The first results of my experiments with self-optimizing interpreters was finally published in IEEE Software. It is a brief and very high-level comparison of the Truffle approach with a classic bytecode-based interpreter on top of RPython. If you aren’t familiar with either of these approaches, the article is hopefully a good starting point. The experiments described in it use SOM, a simple Smalltalk.

Since writing things down, the work on the different SOM implementations has continued resulting in better overall performance. This reminds me: thanks again to the communities around PyPy/RPython and Truffle/Graal for their continues support!

The preprint of the paper is available as PDF and HTML version. For the experiments, we also prepared an online appendix with a few more details and made the experimental setup available on GitHub.

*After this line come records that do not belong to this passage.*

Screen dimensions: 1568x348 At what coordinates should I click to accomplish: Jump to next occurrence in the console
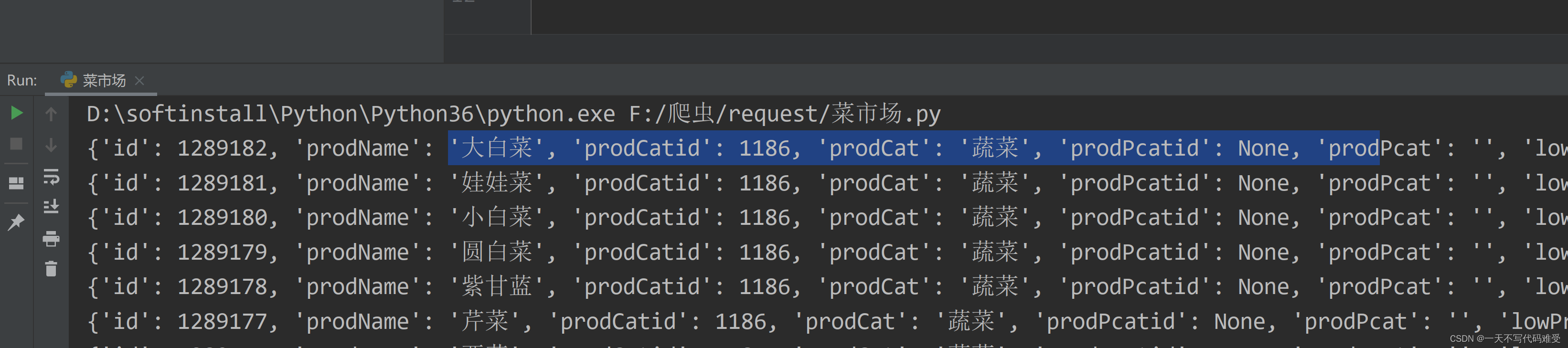(x=51, y=146)
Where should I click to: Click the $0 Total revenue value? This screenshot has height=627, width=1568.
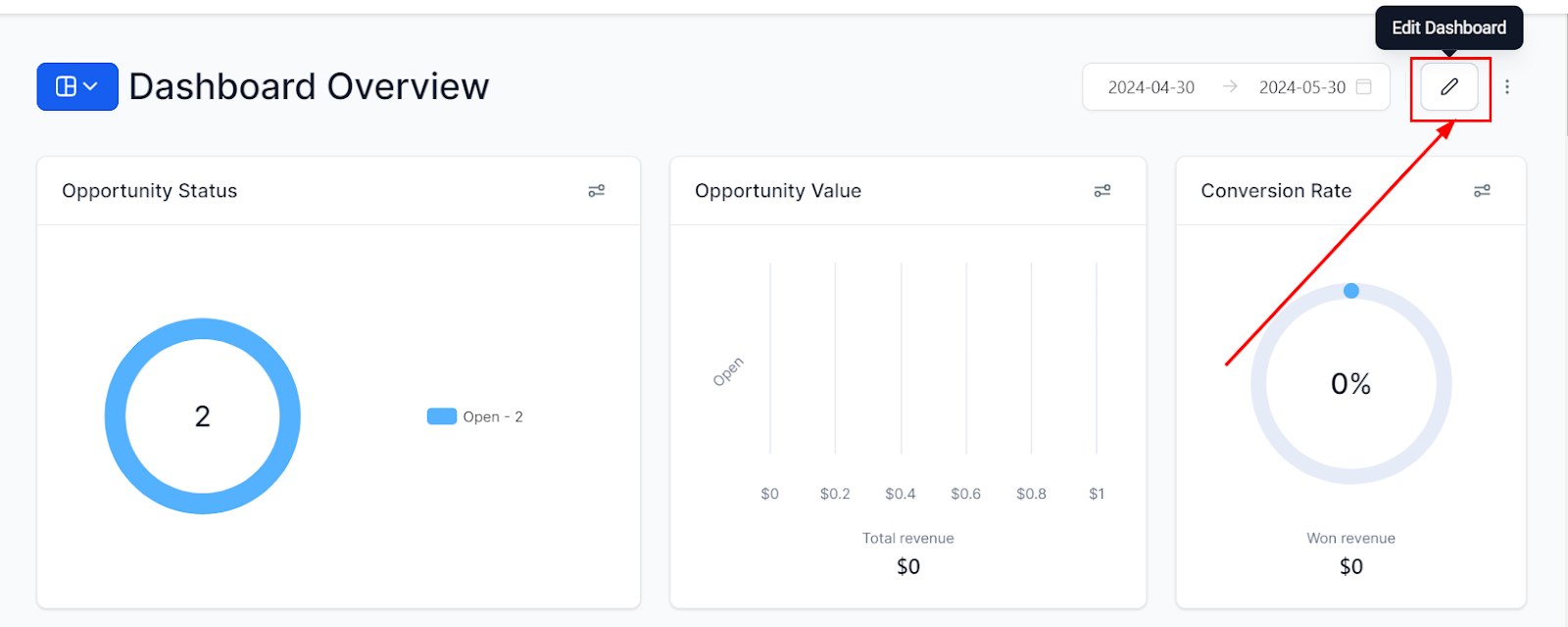pos(906,565)
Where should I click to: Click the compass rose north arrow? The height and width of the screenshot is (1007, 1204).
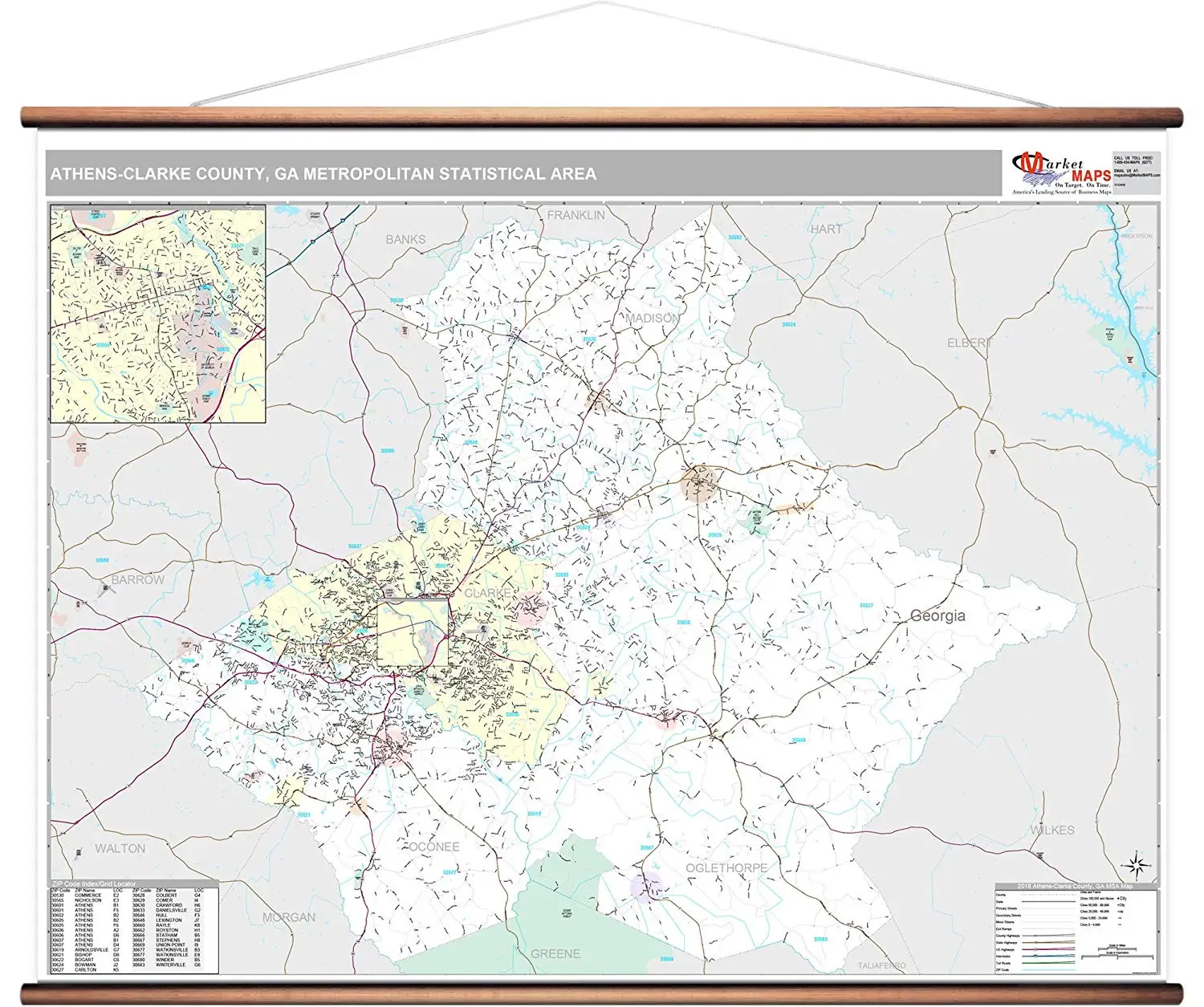tap(1137, 864)
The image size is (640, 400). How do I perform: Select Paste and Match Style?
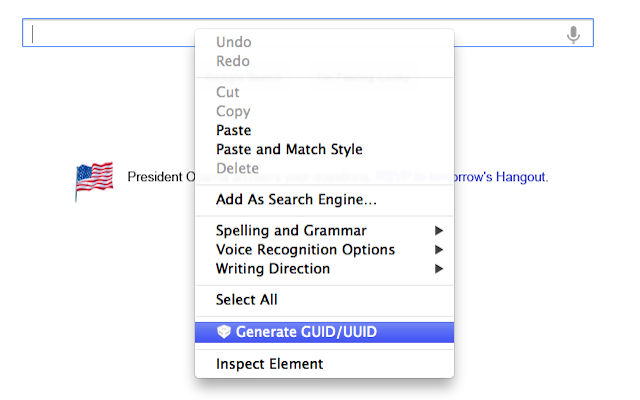[x=289, y=149]
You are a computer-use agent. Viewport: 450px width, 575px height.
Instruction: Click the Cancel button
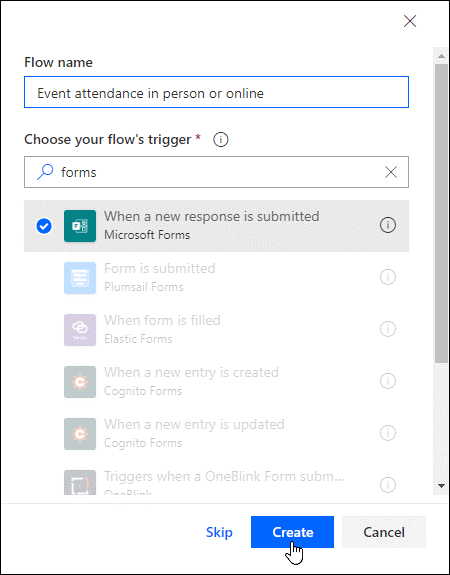(384, 532)
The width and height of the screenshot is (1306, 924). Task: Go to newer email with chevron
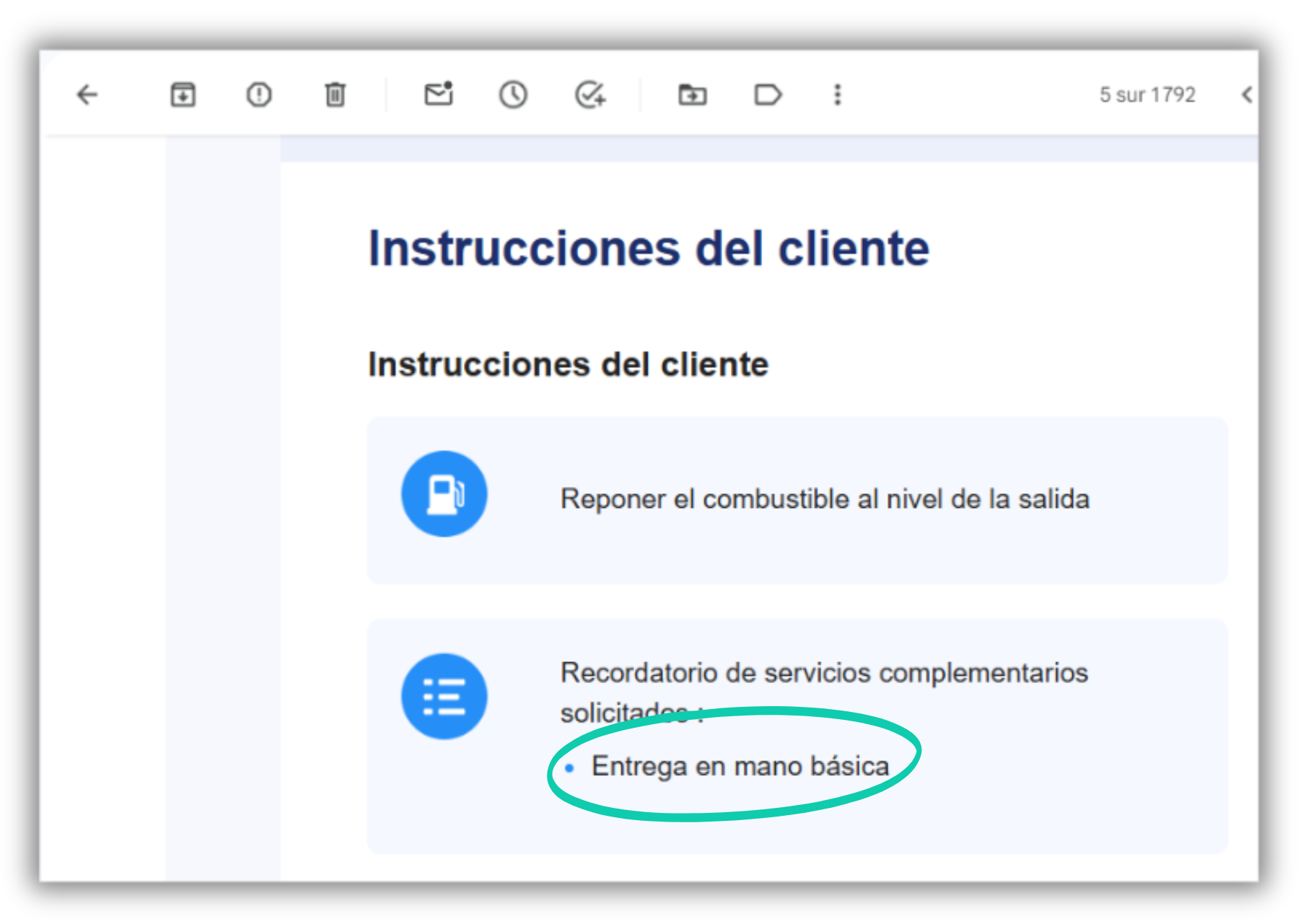[1247, 94]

With the rise of domain-specific languages (DSLs), research in language implementation techniques regains importance. While DSLs can help to manage the domain’s complexity, it is rarely affordable to build highly optimizing compilers or virtual machines, and thus, performance remains an issue. Ideally, one would implement a simple interpreter and still reach acceptable performance levels. RPython and Truffle are two approaches that promise to facilitate language implementation based on simple interpreters, while reaching performance of the same order of magnitude as highly optimizing virtual machines. In this case study, we compare the two approaches to identify commonalities, weaknesses, and areas for further research to improve their utility for language implementations.

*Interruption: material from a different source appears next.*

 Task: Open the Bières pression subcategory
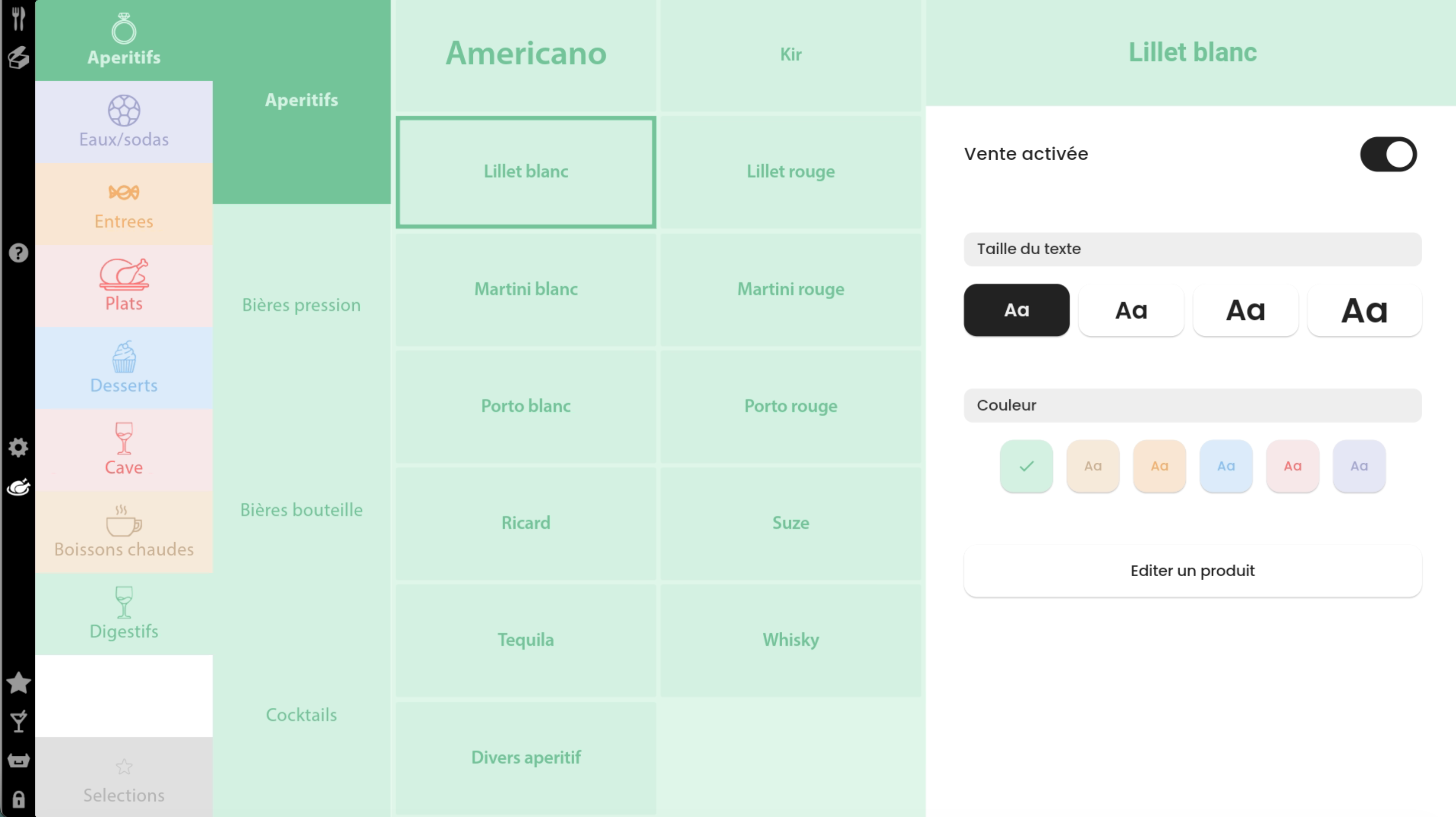click(x=301, y=305)
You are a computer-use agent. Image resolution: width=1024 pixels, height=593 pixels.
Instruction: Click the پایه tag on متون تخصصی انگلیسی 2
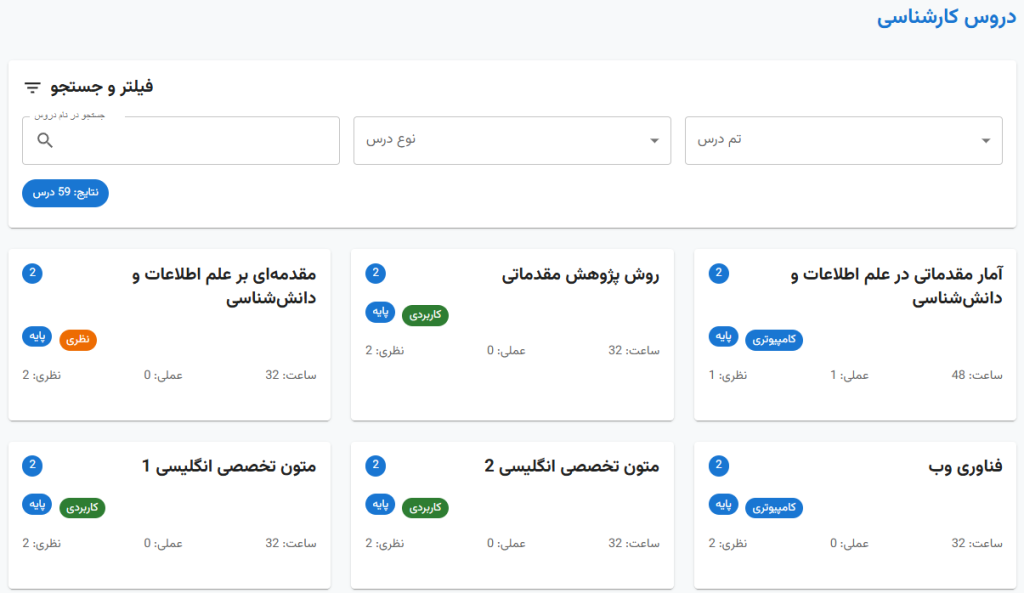click(x=380, y=504)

  • Are We There Yet? Simple Language Implementation Techniques for the 21st Century.; Stefan Marr, Tobias Pape, Wolfgang De Meuter; IEEE Software 31, no. 5, pp. 60-67.
  • Paper: PDF, HTMLonline appendix
  • DOI: 10.1109/MS.2014.98
  • BibTex: BibSonomy

Fork/Join Parallelism in the Wild: Documenting Patterns and Anti-Patterns in Java Programs using the Fork/Join Framework

Parallel programming is frequently claimed to be hard and all kind of approaches have been proposed to solve the complexity issues. The Fork/Join programming style introduced with Cilk enables the parallel decomposition of problems in a recursive divide-and-conquer style, and on the surface looks very simple with its minimalistic approach of having a fork and a join language construct. But is it actually simple to use? To find out, Mattias started to dig through the Java open source projects on GitHub and tried to identify common patterns. Next week, he will present our findings at PPPJ’14.

The preprint of the paper is available below. Additionally, Mattias made the information on the corpus and how to obtain it available.

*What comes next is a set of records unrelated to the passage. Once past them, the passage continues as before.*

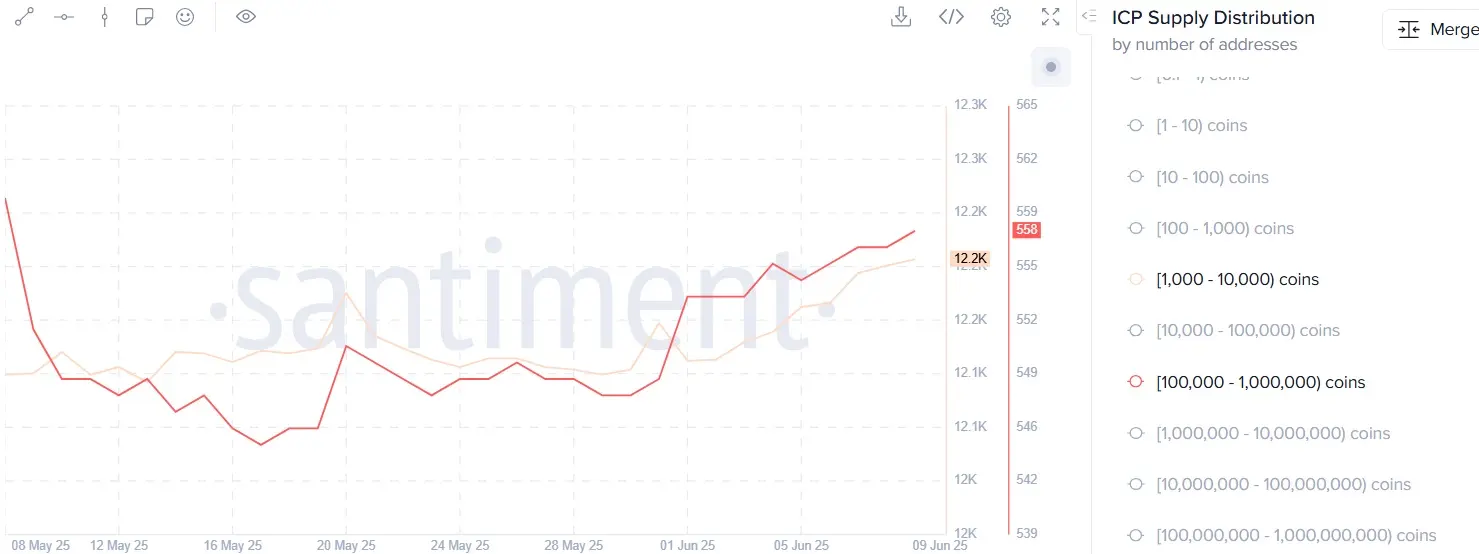Open the embed code dialog
This screenshot has height=554, width=1479.
(951, 17)
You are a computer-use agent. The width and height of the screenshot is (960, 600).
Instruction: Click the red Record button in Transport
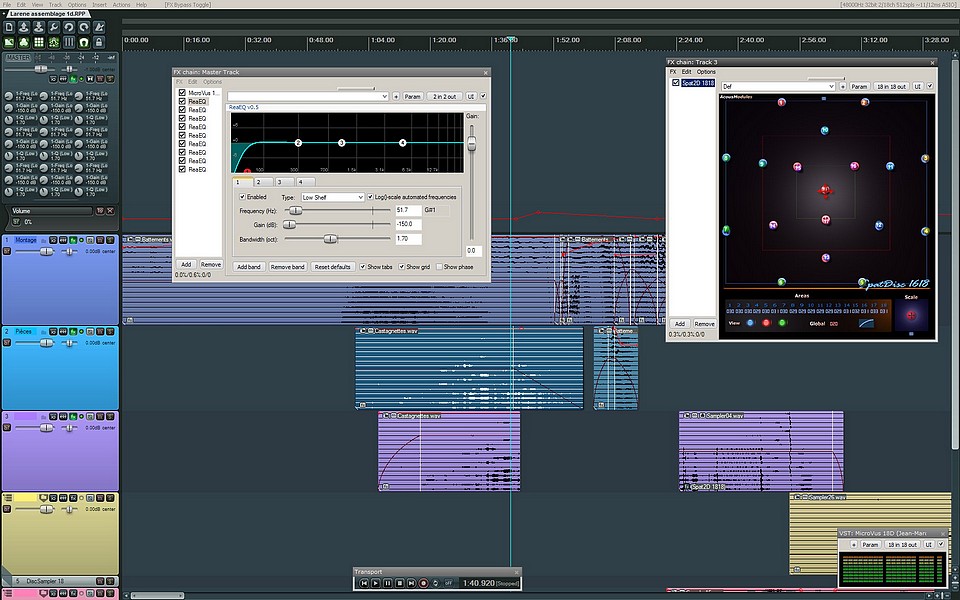pos(423,583)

Now that multicore processors are commonplace, developing parallel software has escaped the confines of high-performance computing and enters the mainstream. The Fork/Join framework, for instance, is part of the standard Java platform since version 7. Fork/Join is a high-level parallel programming model advocated to make parallelizing recursive divide-and-conquer algorithms particularly easy. While, in theory, Fork/Join is a simple and effective technique to expose parallelism in applications, it has not been investigated before whether and how the technique is applied in practice. We therefore performed an empirical study on a corpus of 120 open source Java projects that use the framework for roughly 362 different tasks.

On the one hand, we confirm the frequent use of four best-practice patterns (Sequential Cutoff, Linked Subtasks, Leaf Tasks, and avoiding unnecessary forking) in actual projects. On the other hand, we also discovered three recurring anti-patterns that potentially limit parallel performance: sub-optimal use of Java collections when splitting tasks into subtasks as well as when merging the results of subtasks, and finally the inappropriate sharing of resources between tasks. We document these anti-patterns and study their impact on performance.

  • Fork/Join Parallelism in the Wild: Documenting Patterns and Anti-Patterns in Java Programs using the Fork/Join Framework; Mattias De Wael, Stefan Marr, Tom Van Cutsem; in ‘Proceedings of the 2014 International Conference on Principles and Practices of Programming on the Java Platform: Virtual Machines, Languages, and Tools’ , pp. 39-50.